ポリ君と言えば、2012年7月のROHのオテロでのロンドンデビューでとても気に入って(→こちら )、その時はちょい役のカッシオでしたが、去年3月のベルリンのシラー劇場では愛の妙薬のネモリーノ役で立派に主役を務め(→こちら )、トーチャンをして「ベルリンで一番楽しんだのはそのオペラ」、とまで言わしめた程です。だから今回もトーチャンを連れてってあげたんですが、期待通りの甘い声としっかりしたテクニックで、素晴らしいコンサートでした。
特に、前回のローゼンブラット・シリーズは、ほれ、例のジョセッペ・フィリアノーティのよれよれリサイタルだったですからね(→こちら )、そのあまりの差に、このシリースのため私財を投げ打ってるローゼンブラット氏も名誉回復できて喜んでいることでしょう。
Jan Philip Schulze piano
(マスネのウェルテルがドニゼッティの愛の妙薬「人知れぬ涙」に変更されちゃったのはがっかり)
ポリ君と言えば、2月に私が7回も行ったROHのドン・ジョバンニのドン・オッタビオでロンドンでもすっかりお馴染みになりましたが(→こちら )、高音で若干苦しんだのはそれが実力なのか、それとも一回体調崩してキャンセルしたことでもあり絶好調ではなかったのかはわかりませんが、このリサイタルは高音を避けたプログラムにしたようで、全く危なげなく始終安定してました(「ウェルテル」のアリアを、「愛の妙薬」の「人知れぬ涙」に変更したのはそれが理由だったのかな? だとしたら、課題は高音ですね)。
プログラム構成は、ローゼンブラット・シリーズでは定番の「前半は主に渋い歌曲や歌手のご当地ソング、後半はポピュラーなオペラアリア」でしたが、まさかイタリア人のポリ君がロシア語やドイツ語で歌うとは意外で、前半はベートーベン、シューマン、ラフマニノフ、チャイコフスキー。

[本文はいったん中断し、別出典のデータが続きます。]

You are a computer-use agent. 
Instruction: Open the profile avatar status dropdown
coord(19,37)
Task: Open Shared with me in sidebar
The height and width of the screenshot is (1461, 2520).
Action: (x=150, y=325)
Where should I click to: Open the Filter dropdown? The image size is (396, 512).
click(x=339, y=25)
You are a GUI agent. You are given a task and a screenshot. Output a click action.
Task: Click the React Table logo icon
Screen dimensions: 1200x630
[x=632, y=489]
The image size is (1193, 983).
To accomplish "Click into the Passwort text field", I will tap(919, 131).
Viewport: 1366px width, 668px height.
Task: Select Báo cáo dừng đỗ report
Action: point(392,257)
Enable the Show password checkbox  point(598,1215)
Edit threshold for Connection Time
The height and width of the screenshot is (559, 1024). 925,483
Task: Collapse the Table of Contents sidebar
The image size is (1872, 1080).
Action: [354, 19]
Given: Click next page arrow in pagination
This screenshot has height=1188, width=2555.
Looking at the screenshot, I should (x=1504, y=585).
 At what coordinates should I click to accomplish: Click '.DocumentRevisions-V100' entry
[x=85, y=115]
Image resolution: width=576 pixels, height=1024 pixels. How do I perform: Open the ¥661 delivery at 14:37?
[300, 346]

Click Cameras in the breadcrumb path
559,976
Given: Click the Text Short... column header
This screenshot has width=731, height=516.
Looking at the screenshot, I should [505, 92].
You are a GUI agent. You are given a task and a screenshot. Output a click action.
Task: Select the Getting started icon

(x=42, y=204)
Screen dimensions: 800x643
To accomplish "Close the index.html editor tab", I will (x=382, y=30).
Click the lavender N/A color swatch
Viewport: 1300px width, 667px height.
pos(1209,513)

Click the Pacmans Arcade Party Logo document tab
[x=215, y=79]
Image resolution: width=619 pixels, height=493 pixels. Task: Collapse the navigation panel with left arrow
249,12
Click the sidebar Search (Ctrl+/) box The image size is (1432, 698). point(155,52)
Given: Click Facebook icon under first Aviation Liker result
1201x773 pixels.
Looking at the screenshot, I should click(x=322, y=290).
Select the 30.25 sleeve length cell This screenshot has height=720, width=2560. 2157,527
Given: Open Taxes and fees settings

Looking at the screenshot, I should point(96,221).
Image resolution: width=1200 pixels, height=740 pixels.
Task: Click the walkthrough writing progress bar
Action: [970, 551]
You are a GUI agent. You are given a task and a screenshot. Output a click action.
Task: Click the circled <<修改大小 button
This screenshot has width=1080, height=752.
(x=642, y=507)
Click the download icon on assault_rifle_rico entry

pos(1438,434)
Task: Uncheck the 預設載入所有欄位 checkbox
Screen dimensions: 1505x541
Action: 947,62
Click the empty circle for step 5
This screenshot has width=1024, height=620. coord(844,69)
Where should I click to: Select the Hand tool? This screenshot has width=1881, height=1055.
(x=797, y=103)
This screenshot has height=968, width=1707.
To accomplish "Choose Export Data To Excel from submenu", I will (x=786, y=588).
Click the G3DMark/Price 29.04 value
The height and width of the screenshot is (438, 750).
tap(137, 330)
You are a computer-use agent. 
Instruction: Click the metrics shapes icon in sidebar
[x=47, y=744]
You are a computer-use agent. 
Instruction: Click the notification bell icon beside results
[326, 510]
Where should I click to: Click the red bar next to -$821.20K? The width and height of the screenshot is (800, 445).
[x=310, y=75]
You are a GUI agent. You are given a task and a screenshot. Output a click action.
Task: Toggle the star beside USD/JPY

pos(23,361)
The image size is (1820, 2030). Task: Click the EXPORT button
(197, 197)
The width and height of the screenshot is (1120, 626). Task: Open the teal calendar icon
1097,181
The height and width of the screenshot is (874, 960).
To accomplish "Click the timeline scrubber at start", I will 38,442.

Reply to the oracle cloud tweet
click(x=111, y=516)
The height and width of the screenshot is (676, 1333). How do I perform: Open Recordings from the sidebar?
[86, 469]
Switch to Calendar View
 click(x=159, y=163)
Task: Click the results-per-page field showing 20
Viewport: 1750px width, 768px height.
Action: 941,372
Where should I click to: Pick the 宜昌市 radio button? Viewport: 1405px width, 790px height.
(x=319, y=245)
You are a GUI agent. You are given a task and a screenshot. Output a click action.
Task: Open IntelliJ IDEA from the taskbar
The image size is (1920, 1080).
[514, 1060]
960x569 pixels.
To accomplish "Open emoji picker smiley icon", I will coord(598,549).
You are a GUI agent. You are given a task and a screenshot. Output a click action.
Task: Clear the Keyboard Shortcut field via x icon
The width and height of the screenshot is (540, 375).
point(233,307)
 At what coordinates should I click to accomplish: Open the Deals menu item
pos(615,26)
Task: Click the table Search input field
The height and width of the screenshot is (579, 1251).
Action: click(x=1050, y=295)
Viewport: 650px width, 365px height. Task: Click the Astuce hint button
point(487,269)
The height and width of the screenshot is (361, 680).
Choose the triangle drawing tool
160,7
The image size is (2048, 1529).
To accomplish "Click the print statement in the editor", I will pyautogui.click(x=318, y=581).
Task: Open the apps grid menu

その中ではやっぱり、テノールのロシア語アリアとしては大ヒット曲であるチャイコフスキーの「オネーギン」のクーダ・クーダが一番受けました。
後半は結局全てイタリア語でカンツォーネやオペラアリアを歌ってくれて、華やかに盛り上がりました。ローゼンブラット氏も好きなのかしら、イタリア人歌手はいつもTostiを混ぜてくれるのが嬉しいです。
アンコールは2曲で、最初のは彼が「有名じゃなくて地味だけど、偉大なジョゼッペ・ディ・ステファノも歌ったからというアリアと、題名はわからないけどお馴染みのナポリ民謡。
終了後はいつものように舞台裏のグリーンルームに突進。
一週間前に転んだ傷がまだ少し顔に残ってるけど、折角だからツーショットもお願いしちゃおう。
尚、ポリ君、来年5月に新国立劇場で椿姫をやりますよ(→こちら )。(日本では、ポーリ君っていうんですね)。
イギリス在住の方は、このリサイタルをテレビで観ることもできます。Sky Arts2で、放映は随分先でしょうが、わかったらここでお知らせしますね。